Political leaders’ debates are almost always a letdown. I suspect the upcoming Election 2019 leaders’ debates next week will be no different.
Canadian voters will tune in to the debate expecting a slew of zingers and a hostile dress-down of party leaders who take the stage. But what they usually get is candidates talking over each other with stiff pre-determined talking points, on issues the moderator deems important.
And while the stakes are high in an election too close to call, debates generally do little to change that, even amongst undecided voters, who tune in to hear leaders’ visions and priorities to try and make their decision clearer.
There have been few noteworthy exceptions to the common wisdom that debates rarely change election outcomes.
The most notable exception was the 1984 federal election debate between John Turner and Brian Mulroney.

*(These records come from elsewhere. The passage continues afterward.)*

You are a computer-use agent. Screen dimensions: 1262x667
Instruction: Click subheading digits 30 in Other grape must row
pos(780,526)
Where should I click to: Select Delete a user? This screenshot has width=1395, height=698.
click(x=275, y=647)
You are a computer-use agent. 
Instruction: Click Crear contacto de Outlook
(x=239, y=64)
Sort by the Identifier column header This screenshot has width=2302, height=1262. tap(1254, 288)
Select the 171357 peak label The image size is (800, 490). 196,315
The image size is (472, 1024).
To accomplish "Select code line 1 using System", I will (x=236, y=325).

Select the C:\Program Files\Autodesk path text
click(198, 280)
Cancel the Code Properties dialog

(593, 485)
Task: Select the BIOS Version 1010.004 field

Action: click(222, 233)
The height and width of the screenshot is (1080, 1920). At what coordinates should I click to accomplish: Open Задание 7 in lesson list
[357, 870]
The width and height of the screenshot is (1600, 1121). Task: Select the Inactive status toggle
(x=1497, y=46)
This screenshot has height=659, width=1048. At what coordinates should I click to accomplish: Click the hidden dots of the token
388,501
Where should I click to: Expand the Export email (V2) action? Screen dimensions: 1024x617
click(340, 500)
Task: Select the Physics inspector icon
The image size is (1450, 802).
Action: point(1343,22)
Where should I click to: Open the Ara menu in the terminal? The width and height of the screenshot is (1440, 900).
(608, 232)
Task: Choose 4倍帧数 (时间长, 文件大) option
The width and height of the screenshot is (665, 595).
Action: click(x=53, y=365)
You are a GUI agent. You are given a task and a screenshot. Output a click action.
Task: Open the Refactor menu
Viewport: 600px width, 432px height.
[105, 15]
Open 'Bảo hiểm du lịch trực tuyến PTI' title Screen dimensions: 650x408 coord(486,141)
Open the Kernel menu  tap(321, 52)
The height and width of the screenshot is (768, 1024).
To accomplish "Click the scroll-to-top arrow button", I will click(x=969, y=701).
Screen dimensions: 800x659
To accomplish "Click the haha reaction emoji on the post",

The night of the English language leaders’ debate, Mr. Mulroney attacked Mr. Turner on the issue of Liberal patronage appointments. For a moment, the Liberals were set to continue to govern. But when Turner was challenged by Mr. Mulroney at the debate on the issue, Mr. Turner said this: “Well, I’ve told you and told the Canadian people, Mr. Mulroney, that I had no option.” It was that moment when it happened, Mr. Mulroney responded, “You had an option, sir. You could have said, ‘I am not going to do it.’” The exchange was historic. That line was a knock-out punch. It was the moment that changed the election. Mr. Mulroney went on to win. And win big.
While there have been other moments in Canadian debate history, none were as monumental as that exchange.
But even those who accept the notion that debates might not move the dial, live television holds boundless possibilities. Leaders of each party spend months intensely preparing for what could be their 1984 moment.
Few have experienced the world of political debate prep. There is no step-by-step guide to how it works, and no manual on best practices. And no candidate likes to prepare the same way. Most of the material is prepared well in advance and is tabbed neatly in a binder for easy access. Talking points, facts, and figures are all available at the leader’s fingertips.
But more interesting than compiling a binder of talking points is what happens in the room:
The group responsible for debate prep is small – by design. While many are fascinated by the process – few are invited. The reason is simple; debate prep is pointless when it becomes a forum overrun with too many opinions on what to say and how to say it.
The goal of debate prep is to recreate the circumstances of what it might feel like to be live on stage in the hands of moderators for two hours. Teams know exactly what the stage will look like, who stands at which podium, and the format (not the questions themselves). Those things are predetermined and shared with the debate prep team in advance by organizers. That is recreated in the room – usually away from the larger campaign team, in a nondescript hotel ballroom overrun with bright lights, podiums and endless pots of mediocre drip coffee.
The stage is set – the mics are on and a camera records rounds upon rounds of-well-rehearsed answers. “Actors” – usually trusted advisors on the leader’s team are tapped by the debate team, trusted to play the various opposing party leaders. It’s their job to study the tone, the demeanor and the policy positions of their respective roles. This makes it real and gives the leader being prepared a sense of what they might be up against. The debate team makes their best prediction about how opponents will behave, and more importantly what they might throw out there to attack the leader.
It’s easy to get caught up in policy positions, answers and the words that might strike the right chord. But debates, like media appearances, are more about tone, body language, and nonverbal communication. Where do you look? How do you refer to your opponent? Where do you put your hands? How often do you jump in and interrupt? How do you keep your energy levels high – but not too high? None of these are left to chance – they are all discussed, vigorously deliberated and finally decided on before game day.
Hours of preparation are guided by strategy, and of course, the goal is to win the debate – but the strategy is very different. The strategy is rooted in creating moments that will define the candidate’s strength and defend their known weaknesses. The strategy for each campaign is largely determined by the voters you need to convince, and those you need to keep on your side. It helps debate prep teams decide what issues about which you want to be most active, and which issues you may want to simply step back and let others own.
Here is what I mean: If your strength is the economy, you might seek to discredit your opponents’ tax plan or economic record. If your weakness is the environment, you do what we call the “get in and get out” — the less you are talking about your weakness the less fodder you provide for your opponents to discredit and attack you.
Leaders will insist on pages and pages of talking points of quippy one-liners to use against their opponents. As you can see from history – those pages have mostly gone unused. The activity is entertaining, nonetheless. Debate prep is often more difficult on the leader than the actual debate itself. If it’s easier – the debate team hasn’t done their job. The strategies are different for every campaign and are based on where the campaign is situated at that moment in time. Now you can watch leaders and understand that almost nothing on that stage was left to chance.
It’s the home stretch of Election 2019 and that means the federal leaders’ debates are quickly approaching. The Leaders’ Debates Commission, an independent body overseeing two debates, one in French and one in English, has invited all six party leaders to square-off in five different segments for two hours.
What remains to be seen is whether any leader can land the knockout punch — to change the course of this very close 2019 federal election.